* Action item *
In the listing below, how many lines include "field"? Give the number and no other text.

* Source records *
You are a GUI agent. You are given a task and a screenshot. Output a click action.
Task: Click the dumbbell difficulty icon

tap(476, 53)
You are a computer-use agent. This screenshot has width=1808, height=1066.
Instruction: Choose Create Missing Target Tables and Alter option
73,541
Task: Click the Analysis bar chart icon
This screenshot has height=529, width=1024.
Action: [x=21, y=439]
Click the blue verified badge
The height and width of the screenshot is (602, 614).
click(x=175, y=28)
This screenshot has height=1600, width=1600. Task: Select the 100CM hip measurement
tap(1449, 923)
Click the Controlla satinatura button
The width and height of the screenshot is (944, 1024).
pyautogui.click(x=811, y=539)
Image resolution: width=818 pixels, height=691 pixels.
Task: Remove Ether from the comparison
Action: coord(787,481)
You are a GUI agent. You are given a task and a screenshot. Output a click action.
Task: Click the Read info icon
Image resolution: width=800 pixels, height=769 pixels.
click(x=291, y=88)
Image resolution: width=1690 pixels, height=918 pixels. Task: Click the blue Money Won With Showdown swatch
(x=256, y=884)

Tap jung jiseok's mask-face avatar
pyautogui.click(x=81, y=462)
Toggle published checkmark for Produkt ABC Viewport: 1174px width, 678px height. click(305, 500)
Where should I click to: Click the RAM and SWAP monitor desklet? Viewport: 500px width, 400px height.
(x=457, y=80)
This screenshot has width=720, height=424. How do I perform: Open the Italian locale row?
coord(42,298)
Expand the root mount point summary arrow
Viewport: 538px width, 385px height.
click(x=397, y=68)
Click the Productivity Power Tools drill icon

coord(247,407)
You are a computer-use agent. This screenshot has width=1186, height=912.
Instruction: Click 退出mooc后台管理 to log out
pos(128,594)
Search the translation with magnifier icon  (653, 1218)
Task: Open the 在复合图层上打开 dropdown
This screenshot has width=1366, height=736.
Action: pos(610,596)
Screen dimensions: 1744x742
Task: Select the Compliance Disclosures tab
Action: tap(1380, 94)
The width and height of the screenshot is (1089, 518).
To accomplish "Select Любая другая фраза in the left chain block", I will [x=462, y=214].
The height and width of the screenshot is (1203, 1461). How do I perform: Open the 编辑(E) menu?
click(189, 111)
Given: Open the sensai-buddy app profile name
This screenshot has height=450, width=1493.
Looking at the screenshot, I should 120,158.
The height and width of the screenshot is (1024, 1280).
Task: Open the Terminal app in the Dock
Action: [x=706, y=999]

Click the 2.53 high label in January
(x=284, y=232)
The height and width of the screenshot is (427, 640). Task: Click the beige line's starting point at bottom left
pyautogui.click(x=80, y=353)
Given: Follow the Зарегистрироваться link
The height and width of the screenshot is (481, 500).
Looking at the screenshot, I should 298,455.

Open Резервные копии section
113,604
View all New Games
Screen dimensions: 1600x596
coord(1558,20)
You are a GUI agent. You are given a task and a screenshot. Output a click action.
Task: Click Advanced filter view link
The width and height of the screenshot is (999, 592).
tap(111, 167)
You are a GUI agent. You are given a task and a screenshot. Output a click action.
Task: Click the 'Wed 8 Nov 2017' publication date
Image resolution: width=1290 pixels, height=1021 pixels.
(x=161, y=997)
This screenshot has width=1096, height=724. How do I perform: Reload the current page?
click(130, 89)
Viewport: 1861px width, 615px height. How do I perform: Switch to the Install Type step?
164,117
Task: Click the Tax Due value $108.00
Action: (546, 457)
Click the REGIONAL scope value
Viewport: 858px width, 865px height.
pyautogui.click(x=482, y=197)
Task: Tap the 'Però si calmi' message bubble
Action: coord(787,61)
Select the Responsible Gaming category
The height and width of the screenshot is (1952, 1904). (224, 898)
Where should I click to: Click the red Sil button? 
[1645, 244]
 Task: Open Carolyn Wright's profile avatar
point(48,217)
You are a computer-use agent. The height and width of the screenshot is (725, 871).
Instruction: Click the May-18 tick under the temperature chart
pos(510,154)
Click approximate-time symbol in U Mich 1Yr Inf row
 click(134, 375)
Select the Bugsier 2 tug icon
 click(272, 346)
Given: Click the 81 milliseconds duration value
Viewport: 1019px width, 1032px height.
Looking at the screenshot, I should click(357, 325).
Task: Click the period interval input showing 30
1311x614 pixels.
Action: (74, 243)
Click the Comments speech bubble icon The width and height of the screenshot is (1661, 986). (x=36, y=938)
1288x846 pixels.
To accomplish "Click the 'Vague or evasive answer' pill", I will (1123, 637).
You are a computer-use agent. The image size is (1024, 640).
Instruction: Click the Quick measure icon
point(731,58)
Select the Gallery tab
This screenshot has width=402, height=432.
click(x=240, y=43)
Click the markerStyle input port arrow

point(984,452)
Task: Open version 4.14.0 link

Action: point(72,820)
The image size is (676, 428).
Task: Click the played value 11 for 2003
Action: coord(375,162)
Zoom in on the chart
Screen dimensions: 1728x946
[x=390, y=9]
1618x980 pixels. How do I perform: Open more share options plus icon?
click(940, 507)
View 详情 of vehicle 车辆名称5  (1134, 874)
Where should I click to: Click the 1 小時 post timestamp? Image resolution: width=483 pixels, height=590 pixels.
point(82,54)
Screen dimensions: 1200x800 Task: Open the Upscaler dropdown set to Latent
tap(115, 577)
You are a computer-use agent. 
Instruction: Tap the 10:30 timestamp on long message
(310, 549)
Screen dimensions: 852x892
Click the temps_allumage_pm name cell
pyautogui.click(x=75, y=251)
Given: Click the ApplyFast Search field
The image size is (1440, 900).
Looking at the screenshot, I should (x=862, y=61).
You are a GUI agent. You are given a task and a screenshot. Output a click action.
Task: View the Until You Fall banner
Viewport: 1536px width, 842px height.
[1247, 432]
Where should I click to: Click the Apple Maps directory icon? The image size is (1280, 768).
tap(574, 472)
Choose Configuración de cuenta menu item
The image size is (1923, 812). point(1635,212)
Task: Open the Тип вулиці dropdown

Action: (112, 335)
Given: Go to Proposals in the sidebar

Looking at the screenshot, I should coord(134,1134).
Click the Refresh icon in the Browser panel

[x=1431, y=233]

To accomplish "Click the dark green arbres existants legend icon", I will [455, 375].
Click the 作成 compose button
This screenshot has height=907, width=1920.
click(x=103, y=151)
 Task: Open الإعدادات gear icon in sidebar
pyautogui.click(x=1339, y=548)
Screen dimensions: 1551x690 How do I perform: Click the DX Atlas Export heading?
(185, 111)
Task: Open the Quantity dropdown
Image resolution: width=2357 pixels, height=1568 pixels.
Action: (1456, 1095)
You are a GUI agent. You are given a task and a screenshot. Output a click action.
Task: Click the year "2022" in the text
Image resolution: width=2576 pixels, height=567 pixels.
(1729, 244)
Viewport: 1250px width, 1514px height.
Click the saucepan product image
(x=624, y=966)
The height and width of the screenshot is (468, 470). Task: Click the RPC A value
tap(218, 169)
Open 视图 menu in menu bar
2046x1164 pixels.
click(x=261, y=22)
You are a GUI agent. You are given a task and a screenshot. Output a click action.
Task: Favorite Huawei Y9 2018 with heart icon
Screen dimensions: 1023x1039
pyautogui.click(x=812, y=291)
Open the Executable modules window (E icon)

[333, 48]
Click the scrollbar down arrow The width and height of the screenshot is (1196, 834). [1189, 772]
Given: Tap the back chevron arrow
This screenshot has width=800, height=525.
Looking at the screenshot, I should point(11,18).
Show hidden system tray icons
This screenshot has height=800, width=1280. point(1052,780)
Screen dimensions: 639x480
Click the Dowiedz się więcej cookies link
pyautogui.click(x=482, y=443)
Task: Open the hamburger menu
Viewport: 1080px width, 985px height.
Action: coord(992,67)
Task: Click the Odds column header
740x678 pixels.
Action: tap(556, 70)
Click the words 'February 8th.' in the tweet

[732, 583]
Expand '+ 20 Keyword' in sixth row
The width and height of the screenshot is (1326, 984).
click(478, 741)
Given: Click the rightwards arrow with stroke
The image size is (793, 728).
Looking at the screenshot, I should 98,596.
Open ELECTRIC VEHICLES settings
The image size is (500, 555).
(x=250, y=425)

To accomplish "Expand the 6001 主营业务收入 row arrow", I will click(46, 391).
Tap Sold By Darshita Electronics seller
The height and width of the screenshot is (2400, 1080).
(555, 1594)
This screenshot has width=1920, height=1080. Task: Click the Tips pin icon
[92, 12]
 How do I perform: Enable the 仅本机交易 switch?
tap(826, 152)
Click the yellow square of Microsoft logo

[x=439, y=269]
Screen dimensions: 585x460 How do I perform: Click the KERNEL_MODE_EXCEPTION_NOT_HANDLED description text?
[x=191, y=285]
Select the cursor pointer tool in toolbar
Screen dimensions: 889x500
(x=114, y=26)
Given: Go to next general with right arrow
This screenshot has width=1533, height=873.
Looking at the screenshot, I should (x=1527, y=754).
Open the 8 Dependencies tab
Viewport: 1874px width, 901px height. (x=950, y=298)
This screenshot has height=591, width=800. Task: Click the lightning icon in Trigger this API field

* Result of the exercise *
2